Trekking back to England, Batten’s dreams came to an abrupt pause. She had no plane, and none of the people from whom she had previously borrowed money were willing to give her any more. Eventually, she managed to come to an agreement with the Castrol oil company, who purchased her a second-hand Gipsy Moth for £240.

A second attempt came exactly one year after the first, but to no success. Batten ran out of fuel over Rome. During the resulting crash, she bit her lip so hard that she nearly severed it completely. Fortunately, her plane could be repaired. She returned to London, and borrowed the lower wings from her fiancé, Edward Walter’s, vehicle.

It only took a month this time for Batten to return to the air, and the third time certainly proved a charm, as did the three mascots she took with her on the flight – a piece of lion bone, a St. Christopher medal, and the Union Jack. “I am taking no chances,” she declared.

Batten flew from London to Darwin in Australia’s Northern Territory, a total distance of 16,900 kilometres, in 14 days, 23 hours, and 23 minutes, beating the record previously held by a woman by four days. She was only 24.
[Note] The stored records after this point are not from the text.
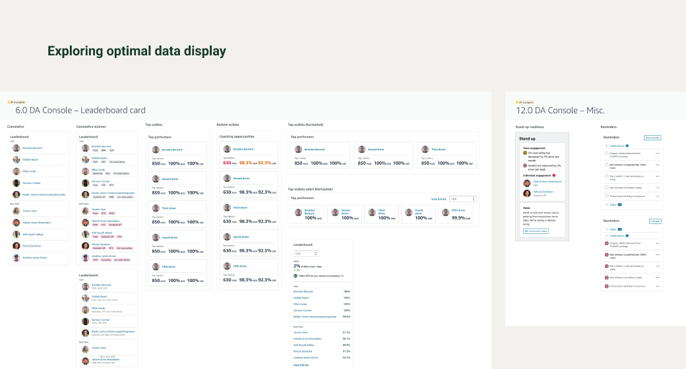Open Valerie Anne Hovnanian's name link in Stand up
Screen dimensions: 686x369
point(547,181)
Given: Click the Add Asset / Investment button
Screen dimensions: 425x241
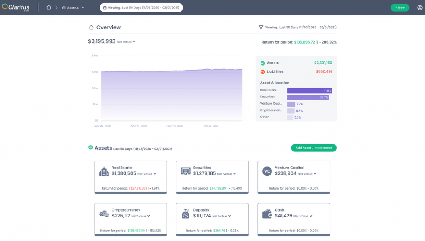Looking at the screenshot, I should click(x=313, y=148).
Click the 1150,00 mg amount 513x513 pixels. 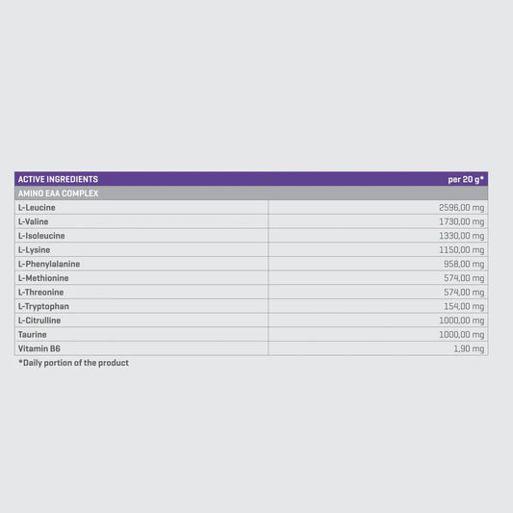(461, 249)
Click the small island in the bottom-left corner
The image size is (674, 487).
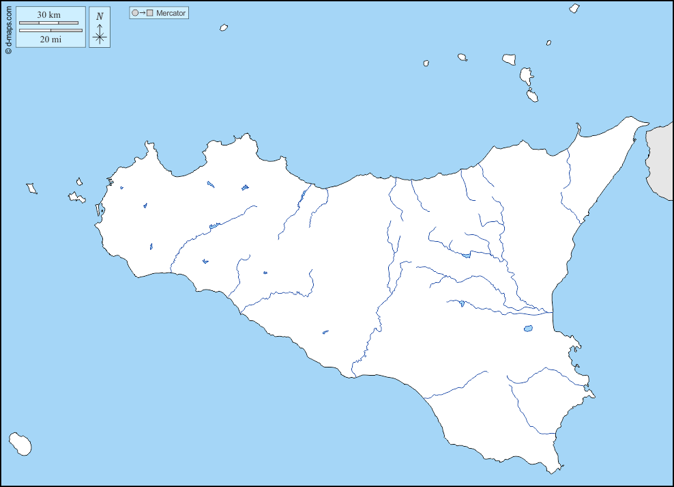20,444
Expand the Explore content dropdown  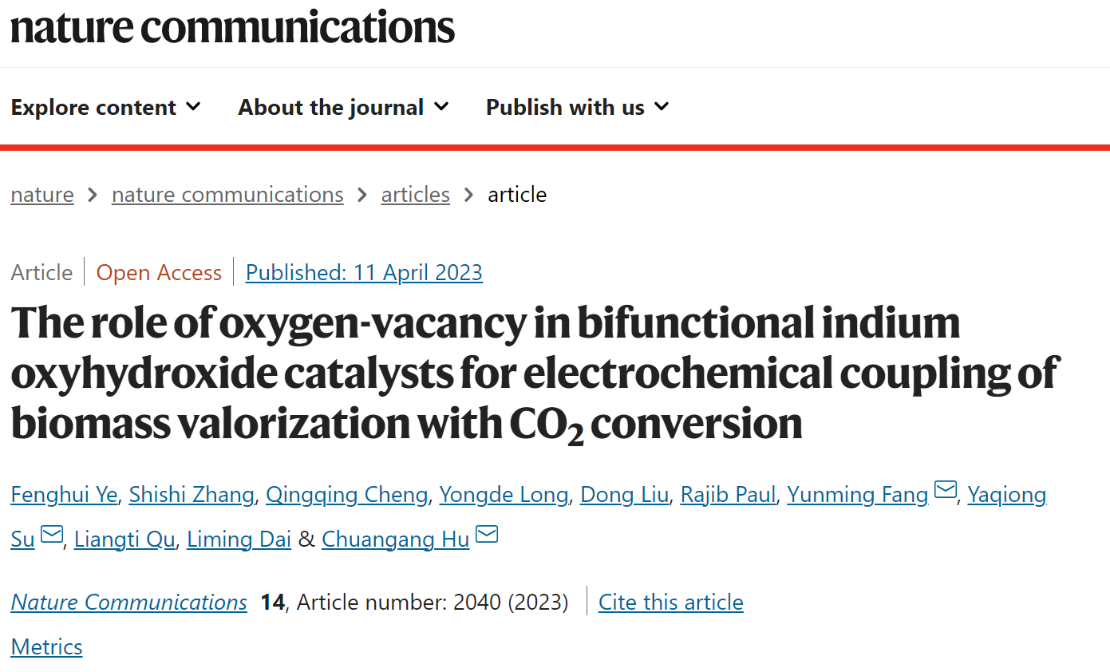(106, 107)
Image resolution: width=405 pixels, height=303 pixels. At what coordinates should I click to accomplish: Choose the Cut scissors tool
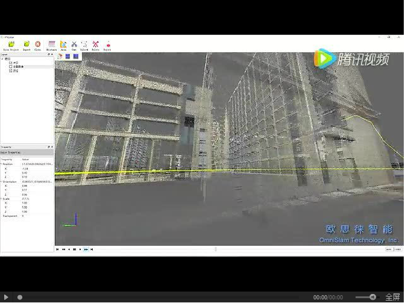click(74, 45)
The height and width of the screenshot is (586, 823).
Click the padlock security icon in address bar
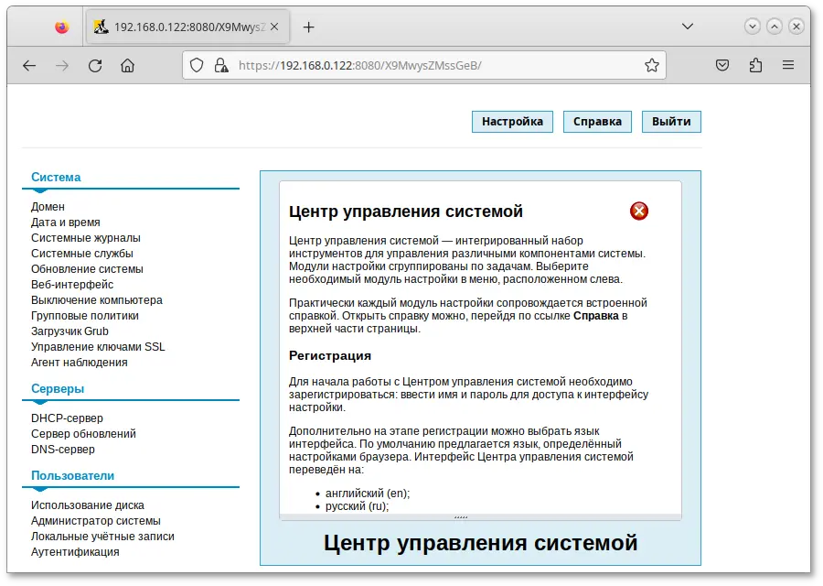click(x=219, y=65)
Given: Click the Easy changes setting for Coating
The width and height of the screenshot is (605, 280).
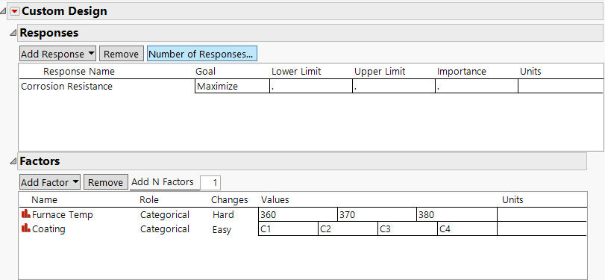Looking at the screenshot, I should coord(222,230).
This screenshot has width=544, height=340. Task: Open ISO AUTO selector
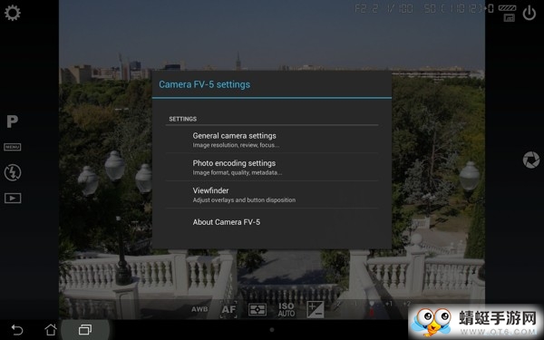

Within the year, Batten had written a book about her trip, entitled Solo Flight, and undertaken aerial tours of both Australia and New Zealand. She became a media darling, thanks to her passion, beauty, and intelligence alike.

She then made a return flight to England, become the first woman to ever do so. Her time was 17 days, 15 hours.

Batten then purchased a Percival Gull Six, which she used to set the world record for a flight from England to Brazil, completed in 61 hours, 15 minutes. For this accomplishment, she received the Order of the Southern Cross from the Brazilian government.

Barely a year later, Batten set another world record, reaching New Zealand after departing England in 11 days, 45 minutes, which include two and a half days spent in Sydney. Returning to her hometown of Rotorua, the local Maori tribe gifted her a chief’s feather clock, and dubbed her Hine-o-te-Rangi: Daughter of the Skies.

She was named Commander of the Order of the British Empire, and received the Cross of Chevalier of the French Legion of Honour in 1936, and won the second of three Harmon trophies she would be given over her lifetime to commemorate her unique success as an aviatrix.

Her most prestigious award would be granted in 1938, when she was given the medal of the Federation Aeronautique Internationale, the highest honour for any aviator. She was the first woman to receive the medal.

World War II broke out the next year, and it marked the end of Batten’s career. Her plane was commissioned into service, but she was not permitted to fly it. Instead, she was sent to lecture around England to raise money for the war effort.

This would mark the end of her public life. In the decades that followed, Batten and Ellen moved around the world together, until her mother’s death in 1965. She returned to New Zealand as a guest of honour for the opening of the Aviation Pioneers Pavilion at the Museum of Transport and Technology, but left for her home in Spain almost immediately after the ceremony.

In 1982, at the age of 73, Batten was bitten by a dog, but refused treatment. The wound festered, and she subsequently died, forgotten and alone, in a hotel. Batten was buried in a pauper’s grave under her middle name, Gardner. It would take five years before her death was discovered.

Although she died in near-anonymity, Jean Batten is remembered proudly today. Ten New Zealand school houses are named after her, as is a school in Mangere, the international terminal at Auckland Airport, and streets in half a dozen cities. Never will her accomplishments be forgotten.